DATA TO EXAMINE →
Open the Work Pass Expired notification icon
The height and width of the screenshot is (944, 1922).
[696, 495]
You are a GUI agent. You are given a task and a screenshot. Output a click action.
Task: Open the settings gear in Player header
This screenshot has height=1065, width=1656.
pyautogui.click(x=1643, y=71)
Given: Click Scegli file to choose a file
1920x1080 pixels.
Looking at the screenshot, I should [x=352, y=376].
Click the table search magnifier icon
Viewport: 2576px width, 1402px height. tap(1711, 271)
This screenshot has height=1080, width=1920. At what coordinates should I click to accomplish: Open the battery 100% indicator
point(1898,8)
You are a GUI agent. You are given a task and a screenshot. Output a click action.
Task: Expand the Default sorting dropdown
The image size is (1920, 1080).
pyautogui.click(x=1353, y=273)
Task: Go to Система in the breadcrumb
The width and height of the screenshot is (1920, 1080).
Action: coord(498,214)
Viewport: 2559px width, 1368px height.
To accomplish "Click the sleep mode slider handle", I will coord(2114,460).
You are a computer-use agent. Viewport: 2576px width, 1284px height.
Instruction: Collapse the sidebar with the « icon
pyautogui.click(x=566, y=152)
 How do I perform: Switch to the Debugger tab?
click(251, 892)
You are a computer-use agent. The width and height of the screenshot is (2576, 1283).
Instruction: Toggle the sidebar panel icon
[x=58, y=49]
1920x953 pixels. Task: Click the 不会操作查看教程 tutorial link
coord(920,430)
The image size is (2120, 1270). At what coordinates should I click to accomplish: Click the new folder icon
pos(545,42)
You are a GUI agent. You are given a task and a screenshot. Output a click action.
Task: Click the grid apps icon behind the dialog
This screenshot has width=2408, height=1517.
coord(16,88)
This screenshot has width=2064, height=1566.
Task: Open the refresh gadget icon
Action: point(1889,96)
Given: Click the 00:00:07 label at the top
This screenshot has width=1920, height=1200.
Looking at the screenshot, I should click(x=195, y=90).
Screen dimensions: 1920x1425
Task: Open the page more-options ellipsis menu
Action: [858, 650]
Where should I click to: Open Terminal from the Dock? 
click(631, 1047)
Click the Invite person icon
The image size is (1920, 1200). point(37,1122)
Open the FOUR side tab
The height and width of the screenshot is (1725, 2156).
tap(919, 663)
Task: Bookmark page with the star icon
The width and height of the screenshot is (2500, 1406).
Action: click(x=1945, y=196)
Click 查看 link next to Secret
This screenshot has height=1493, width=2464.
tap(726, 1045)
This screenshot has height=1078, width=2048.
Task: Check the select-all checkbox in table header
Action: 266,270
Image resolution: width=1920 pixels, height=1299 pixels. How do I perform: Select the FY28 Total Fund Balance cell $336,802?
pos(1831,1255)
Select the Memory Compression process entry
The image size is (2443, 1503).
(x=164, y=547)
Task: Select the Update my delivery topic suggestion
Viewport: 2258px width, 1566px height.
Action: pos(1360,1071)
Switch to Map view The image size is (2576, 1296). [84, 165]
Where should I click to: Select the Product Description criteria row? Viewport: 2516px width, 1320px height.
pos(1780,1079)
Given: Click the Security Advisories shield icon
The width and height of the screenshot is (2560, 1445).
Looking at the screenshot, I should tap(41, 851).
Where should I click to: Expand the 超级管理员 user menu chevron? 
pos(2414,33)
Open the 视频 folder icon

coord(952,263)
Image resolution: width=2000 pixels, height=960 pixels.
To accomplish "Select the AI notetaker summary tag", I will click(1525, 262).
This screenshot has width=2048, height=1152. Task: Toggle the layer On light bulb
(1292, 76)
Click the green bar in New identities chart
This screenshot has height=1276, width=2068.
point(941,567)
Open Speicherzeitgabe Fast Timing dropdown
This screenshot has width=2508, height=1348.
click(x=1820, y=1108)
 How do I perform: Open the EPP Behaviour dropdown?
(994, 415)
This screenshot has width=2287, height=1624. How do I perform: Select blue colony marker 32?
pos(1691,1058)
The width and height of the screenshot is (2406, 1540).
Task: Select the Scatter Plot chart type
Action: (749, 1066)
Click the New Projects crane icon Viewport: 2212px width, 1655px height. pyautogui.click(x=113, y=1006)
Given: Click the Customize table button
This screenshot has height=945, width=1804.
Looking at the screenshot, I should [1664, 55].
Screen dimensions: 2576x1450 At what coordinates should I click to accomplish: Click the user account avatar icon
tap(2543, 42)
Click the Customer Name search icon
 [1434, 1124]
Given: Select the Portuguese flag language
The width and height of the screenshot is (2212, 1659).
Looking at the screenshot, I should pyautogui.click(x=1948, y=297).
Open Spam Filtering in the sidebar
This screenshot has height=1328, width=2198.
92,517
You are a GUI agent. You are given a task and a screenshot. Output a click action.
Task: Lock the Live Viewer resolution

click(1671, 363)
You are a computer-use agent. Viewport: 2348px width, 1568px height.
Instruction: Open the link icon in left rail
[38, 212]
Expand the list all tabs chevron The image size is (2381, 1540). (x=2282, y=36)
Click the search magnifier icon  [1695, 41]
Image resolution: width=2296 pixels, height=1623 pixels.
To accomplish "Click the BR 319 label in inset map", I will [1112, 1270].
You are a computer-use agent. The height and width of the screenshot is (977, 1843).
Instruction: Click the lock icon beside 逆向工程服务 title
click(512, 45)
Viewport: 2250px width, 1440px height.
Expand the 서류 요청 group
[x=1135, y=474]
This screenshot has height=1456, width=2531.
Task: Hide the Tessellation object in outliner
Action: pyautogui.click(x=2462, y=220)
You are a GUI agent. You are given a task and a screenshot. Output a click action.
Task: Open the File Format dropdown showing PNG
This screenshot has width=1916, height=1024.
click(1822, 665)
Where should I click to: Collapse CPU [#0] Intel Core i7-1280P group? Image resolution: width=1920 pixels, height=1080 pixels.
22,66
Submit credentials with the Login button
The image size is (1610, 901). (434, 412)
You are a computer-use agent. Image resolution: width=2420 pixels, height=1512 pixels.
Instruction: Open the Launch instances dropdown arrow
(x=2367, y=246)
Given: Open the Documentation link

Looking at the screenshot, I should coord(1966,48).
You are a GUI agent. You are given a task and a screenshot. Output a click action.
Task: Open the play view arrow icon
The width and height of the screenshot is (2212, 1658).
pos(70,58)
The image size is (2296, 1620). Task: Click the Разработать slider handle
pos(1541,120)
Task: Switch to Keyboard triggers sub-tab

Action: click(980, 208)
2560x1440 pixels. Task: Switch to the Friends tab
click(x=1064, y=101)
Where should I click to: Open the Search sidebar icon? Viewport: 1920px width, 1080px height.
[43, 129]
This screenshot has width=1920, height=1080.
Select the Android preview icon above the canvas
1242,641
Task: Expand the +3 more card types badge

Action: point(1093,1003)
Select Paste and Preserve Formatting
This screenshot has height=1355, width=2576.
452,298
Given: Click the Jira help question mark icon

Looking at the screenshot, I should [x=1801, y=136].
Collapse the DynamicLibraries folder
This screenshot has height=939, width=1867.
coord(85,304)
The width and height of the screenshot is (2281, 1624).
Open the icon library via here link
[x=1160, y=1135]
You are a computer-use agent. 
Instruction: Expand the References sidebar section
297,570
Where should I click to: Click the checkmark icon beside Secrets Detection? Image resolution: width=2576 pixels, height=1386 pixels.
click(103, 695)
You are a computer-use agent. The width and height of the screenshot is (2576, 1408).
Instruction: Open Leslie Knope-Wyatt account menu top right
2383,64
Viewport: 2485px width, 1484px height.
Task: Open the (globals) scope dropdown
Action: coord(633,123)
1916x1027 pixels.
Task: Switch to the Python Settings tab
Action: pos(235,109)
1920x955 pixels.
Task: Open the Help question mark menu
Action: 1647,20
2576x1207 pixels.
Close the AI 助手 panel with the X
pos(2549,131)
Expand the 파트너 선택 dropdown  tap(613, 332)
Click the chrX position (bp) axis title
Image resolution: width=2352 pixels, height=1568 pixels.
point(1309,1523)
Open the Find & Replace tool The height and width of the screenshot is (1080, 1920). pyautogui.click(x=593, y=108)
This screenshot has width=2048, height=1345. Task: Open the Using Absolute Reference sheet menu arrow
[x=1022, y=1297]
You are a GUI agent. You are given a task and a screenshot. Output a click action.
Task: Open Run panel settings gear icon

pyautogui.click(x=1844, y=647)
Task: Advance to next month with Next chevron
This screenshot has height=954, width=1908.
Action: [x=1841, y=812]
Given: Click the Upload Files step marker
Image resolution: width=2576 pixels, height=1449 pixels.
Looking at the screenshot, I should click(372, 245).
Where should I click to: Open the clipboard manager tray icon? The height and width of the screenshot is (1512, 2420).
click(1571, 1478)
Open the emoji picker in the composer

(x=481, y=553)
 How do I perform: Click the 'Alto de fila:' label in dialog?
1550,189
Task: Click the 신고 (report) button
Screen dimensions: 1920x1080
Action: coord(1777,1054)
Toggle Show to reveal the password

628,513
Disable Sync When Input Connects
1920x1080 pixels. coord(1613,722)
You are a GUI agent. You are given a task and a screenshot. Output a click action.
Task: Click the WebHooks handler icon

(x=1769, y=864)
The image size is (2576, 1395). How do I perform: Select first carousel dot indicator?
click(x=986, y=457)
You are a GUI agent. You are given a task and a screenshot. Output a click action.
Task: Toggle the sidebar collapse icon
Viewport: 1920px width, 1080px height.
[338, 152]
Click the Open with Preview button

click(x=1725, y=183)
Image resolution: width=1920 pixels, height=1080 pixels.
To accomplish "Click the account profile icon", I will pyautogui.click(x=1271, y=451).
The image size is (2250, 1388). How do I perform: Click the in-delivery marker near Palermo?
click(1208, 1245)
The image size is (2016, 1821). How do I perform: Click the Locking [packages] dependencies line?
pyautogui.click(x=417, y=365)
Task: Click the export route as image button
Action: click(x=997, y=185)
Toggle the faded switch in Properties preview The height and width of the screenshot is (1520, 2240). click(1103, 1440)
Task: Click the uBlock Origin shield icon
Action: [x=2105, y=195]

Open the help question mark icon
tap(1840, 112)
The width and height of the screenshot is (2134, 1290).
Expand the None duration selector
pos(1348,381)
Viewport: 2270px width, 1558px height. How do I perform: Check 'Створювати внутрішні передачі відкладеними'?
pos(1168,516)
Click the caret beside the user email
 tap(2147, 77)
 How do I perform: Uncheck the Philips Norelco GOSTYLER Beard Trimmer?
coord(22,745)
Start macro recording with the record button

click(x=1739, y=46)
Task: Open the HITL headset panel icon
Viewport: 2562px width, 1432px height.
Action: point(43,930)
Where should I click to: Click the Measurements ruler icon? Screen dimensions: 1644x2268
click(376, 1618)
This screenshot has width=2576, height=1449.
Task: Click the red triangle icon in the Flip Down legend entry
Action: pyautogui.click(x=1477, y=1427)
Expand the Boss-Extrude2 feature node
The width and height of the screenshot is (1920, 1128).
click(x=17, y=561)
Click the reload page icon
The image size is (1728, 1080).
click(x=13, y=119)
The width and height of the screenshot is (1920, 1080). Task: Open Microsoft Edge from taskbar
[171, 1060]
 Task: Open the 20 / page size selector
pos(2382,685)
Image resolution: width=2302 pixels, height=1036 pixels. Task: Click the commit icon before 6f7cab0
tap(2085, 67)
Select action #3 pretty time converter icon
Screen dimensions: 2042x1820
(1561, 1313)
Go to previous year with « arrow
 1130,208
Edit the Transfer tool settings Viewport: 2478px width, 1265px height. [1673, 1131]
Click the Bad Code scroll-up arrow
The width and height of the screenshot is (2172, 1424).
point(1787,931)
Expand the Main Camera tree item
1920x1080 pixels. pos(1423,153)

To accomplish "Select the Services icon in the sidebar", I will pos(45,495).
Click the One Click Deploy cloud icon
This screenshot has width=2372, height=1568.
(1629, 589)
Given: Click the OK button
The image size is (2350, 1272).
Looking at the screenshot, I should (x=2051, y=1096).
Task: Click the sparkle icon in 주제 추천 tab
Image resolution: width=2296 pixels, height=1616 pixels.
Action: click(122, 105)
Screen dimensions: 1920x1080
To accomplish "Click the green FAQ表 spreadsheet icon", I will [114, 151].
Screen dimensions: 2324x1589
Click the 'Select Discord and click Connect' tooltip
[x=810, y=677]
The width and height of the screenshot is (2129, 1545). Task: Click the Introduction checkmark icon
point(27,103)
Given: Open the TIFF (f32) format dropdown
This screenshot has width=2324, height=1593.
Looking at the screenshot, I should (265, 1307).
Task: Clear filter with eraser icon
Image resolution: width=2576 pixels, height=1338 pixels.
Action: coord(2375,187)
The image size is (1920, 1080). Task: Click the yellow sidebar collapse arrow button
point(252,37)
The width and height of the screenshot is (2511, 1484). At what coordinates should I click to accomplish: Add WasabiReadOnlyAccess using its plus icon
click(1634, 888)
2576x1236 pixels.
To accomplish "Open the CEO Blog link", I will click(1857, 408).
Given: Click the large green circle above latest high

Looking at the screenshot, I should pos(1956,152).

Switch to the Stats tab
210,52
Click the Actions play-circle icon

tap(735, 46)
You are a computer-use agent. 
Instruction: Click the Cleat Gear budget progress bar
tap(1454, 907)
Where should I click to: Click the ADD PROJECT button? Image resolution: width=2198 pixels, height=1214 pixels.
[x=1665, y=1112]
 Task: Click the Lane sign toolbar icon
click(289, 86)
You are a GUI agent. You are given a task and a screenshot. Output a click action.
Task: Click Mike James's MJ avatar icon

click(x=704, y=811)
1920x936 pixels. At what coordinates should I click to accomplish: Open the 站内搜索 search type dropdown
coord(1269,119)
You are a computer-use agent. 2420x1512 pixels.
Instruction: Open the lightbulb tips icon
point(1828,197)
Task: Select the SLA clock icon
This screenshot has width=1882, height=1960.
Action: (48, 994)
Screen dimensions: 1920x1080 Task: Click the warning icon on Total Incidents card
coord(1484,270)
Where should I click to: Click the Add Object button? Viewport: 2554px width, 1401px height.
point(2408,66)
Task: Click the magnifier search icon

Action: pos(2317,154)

EXERCISE AIM →
Line by line, check the listing above for the string "next" and say how many lines have it, giving the number alone.

THE ANSWER →
2